___ Available records ___
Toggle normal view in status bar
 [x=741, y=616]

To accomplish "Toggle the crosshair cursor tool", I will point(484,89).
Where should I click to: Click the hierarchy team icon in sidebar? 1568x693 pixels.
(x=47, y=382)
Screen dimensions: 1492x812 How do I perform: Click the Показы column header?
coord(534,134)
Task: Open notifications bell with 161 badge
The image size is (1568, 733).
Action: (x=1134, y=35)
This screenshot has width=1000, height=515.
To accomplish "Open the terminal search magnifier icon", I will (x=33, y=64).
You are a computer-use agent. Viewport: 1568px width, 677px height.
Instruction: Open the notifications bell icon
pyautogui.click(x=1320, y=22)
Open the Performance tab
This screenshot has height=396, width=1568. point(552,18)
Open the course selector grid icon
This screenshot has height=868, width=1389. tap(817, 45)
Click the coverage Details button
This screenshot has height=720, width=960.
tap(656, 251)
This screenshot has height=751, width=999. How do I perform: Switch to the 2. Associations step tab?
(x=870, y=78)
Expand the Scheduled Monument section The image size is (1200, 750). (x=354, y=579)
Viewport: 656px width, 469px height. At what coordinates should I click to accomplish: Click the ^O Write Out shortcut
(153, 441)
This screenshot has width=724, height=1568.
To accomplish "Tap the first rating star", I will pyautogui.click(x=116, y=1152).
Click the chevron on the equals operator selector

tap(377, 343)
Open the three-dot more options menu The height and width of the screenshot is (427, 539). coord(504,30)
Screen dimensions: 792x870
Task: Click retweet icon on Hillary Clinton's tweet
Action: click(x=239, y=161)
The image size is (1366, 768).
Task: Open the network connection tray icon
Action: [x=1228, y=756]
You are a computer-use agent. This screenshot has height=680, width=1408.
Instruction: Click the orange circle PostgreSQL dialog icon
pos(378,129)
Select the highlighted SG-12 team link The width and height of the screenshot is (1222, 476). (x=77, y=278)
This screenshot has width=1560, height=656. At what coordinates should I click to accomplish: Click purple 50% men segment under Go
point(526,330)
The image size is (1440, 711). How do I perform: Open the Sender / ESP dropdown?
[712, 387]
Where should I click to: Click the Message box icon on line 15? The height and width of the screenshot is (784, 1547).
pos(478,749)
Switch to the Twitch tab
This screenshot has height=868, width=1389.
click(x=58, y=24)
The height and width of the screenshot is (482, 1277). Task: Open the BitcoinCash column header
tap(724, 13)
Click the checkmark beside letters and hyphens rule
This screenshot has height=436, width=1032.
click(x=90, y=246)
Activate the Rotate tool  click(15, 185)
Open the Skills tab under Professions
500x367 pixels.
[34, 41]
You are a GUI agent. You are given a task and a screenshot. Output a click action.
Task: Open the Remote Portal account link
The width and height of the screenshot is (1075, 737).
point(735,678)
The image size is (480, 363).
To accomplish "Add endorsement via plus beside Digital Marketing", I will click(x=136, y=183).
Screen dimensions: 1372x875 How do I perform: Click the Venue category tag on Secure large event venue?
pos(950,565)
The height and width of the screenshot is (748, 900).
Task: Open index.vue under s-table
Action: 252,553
___
[Exercise details] What is needed is an exact reproduction of the data.

[Exercise result]
Toggle normal view in status bar
 [x=741, y=616]

To accomplish "Toggle the crosshair cursor tool", I will point(484,89).
Where should I click to: Click the hierarchy team icon in sidebar? 1568x693 pixels.
(x=47, y=382)
Screen dimensions: 1492x812 How do I perform: Click the Показы column header?
coord(534,134)
Task: Open notifications bell with 161 badge
The image size is (1568, 733).
Action: (x=1134, y=35)
This screenshot has width=1000, height=515.
To accomplish "Open the terminal search magnifier icon", I will (x=33, y=64).
You are a computer-use agent. Viewport: 1568px width, 677px height.
Instruction: Open the notifications bell icon
pyautogui.click(x=1320, y=22)
Open the Performance tab
This screenshot has height=396, width=1568. point(552,18)
Open the course selector grid icon
This screenshot has height=868, width=1389. tap(817, 45)
Click the coverage Details button
This screenshot has height=720, width=960.
tap(656, 251)
This screenshot has height=751, width=999. How do I perform: Switch to the 2. Associations step tab?
(x=870, y=78)
Expand the Scheduled Monument section The image size is (1200, 750). (x=354, y=579)
Viewport: 656px width, 469px height. At what coordinates should I click to accomplish: Click the ^O Write Out shortcut
(153, 441)
This screenshot has width=724, height=1568.
To accomplish "Tap the first rating star", I will pyautogui.click(x=116, y=1152).
Click the chevron on the equals operator selector

tap(377, 343)
Open the three-dot more options menu The height and width of the screenshot is (427, 539). coord(504,30)
Screen dimensions: 792x870
Task: Click retweet icon on Hillary Clinton's tweet
Action: click(x=239, y=161)
The image size is (1366, 768).
Task: Open the network connection tray icon
Action: [x=1228, y=756]
You are a computer-use agent. This screenshot has height=680, width=1408.
Instruction: Click the orange circle PostgreSQL dialog icon
pos(378,129)
Select the highlighted SG-12 team link The width and height of the screenshot is (1222, 476). (x=77, y=278)
This screenshot has width=1560, height=656. At what coordinates should I click to accomplish: Click purple 50% men segment under Go
point(526,330)
The image size is (1440, 711). How do I perform: Open the Sender / ESP dropdown?
[712, 387]
Where should I click to: Click the Message box icon on line 15? The height and width of the screenshot is (784, 1547).
pos(478,749)
Switch to the Twitch tab
This screenshot has height=868, width=1389.
click(x=58, y=24)
The height and width of the screenshot is (482, 1277). Task: Open the BitcoinCash column header
tap(724, 13)
Click the checkmark beside letters and hyphens rule
This screenshot has height=436, width=1032.
click(x=90, y=246)
Activate the Rotate tool  click(15, 185)
Open the Skills tab under Professions
500x367 pixels.
[34, 41]
You are a GUI agent. You are given a task and a screenshot. Output a click action.
Task: Open the Remote Portal account link
The width and height of the screenshot is (1075, 737).
point(735,678)
The image size is (480, 363).
To accomplish "Add endorsement via plus beside Digital Marketing", I will click(x=136, y=183).
Screen dimensions: 1372x875 How do I perform: Click the Venue category tag on Secure large event venue?
pos(950,565)
The height and width of the screenshot is (748, 900).
Task: Open index.vue under s-table
Action: 252,553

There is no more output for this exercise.